In May 1862, West Pointer John Gibbon, who was appointed as the new commander of the brigade, determined to make the tall hat a consistent item for his Westerners. Soon soldiers in nearby regiments began talking of a “Black Hat Brigade.” Born in Pennsylvania and growing up in North Carolina, Gibbon was an unlikely replacement as commander of a volunteer brigade. But the new general noted the “quick intelligence” of his frisky Western men and was determined to make them real soldiers. His arduous schedule of drills and camp duties made him one of the most cordially despised brigade commanders in the entire army. It was not until their first battle that the Western men came to appreciate what he had done for them.
The first serious fighting experienced by William Ray and his comrades came late on the afternoon of August 28, 1862, in the opening engagement of the Second Bull Run Campaign.

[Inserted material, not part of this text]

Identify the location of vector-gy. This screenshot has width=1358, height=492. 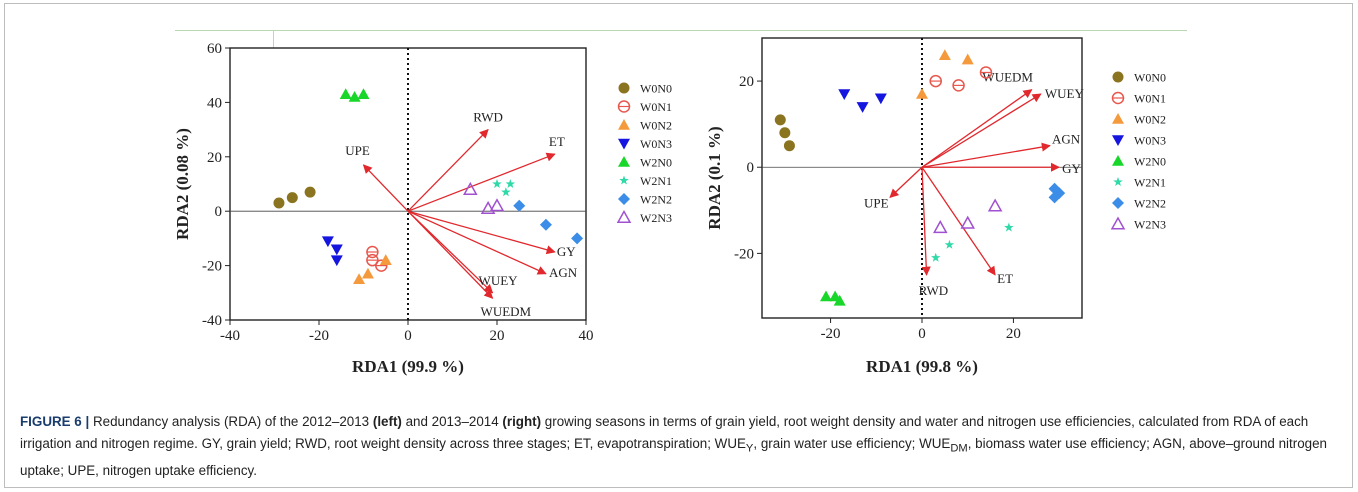
(482, 232).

As the “Black Hat Brigade” marched along the Warrenton Turnpike outside Groveton, it was attacked by a much larger Confederate force under the command of General Thomas “Stonewall” Jackson. Surprised, the Western men swung into line and plunged into their first battle. For 90 minutes they exchanged brutal volleys at ranges of 50 yards. When darkness finally brought the bloodshed to a halt, it was discovered two of every five men in the Seventh Wisconsin was dead, wounded, or missing.
One of the first to go down was Private William Ray.
Volume 3
A Wounded Man
January 28, 1862 to March 1, 1862
Wm R. Ray, Co F
7th Regt Wis Vols
[Ed. Note: no entries between December 30, 1861 and January 28, 1862]
Tuesday, January
28, 1862
Well it has been a long time since I have written any and there has some things worthy of note transpired, but to return. This is morning about eight oclock. It commenced raining and is still raining. After breakfast, I put my oilcloth on and went over to the second Regt to see Wm Gleason35 to buy a notebook that he found in a secesh house. It being quite a large book and having some few old accounts in but of no use to me or him either. Well after he got it he commenced to keep a diary of his adventures which is well done and is verry interesting and is of considerable length as he has kept a full detail of the battle of Bull Run or at least what he passed through which makes it verry interesting. And there being a great many pages yet unfilled, I thought it worth $1.00 and gave it for the book and had to leave it with him for one week so that he could copy of what he had written therein to sent to his father and mother. What he wrote is done with a pencil and I shall have to run over it with the pen and ink so that it will not get defaced. There is some of it verry much so now but he will write it over where it is partly rubed out. But it is a large book, at least so much so that I cannot carry it in my pocket and I will be under the necessity of carrying it in my knappsack which I do not like.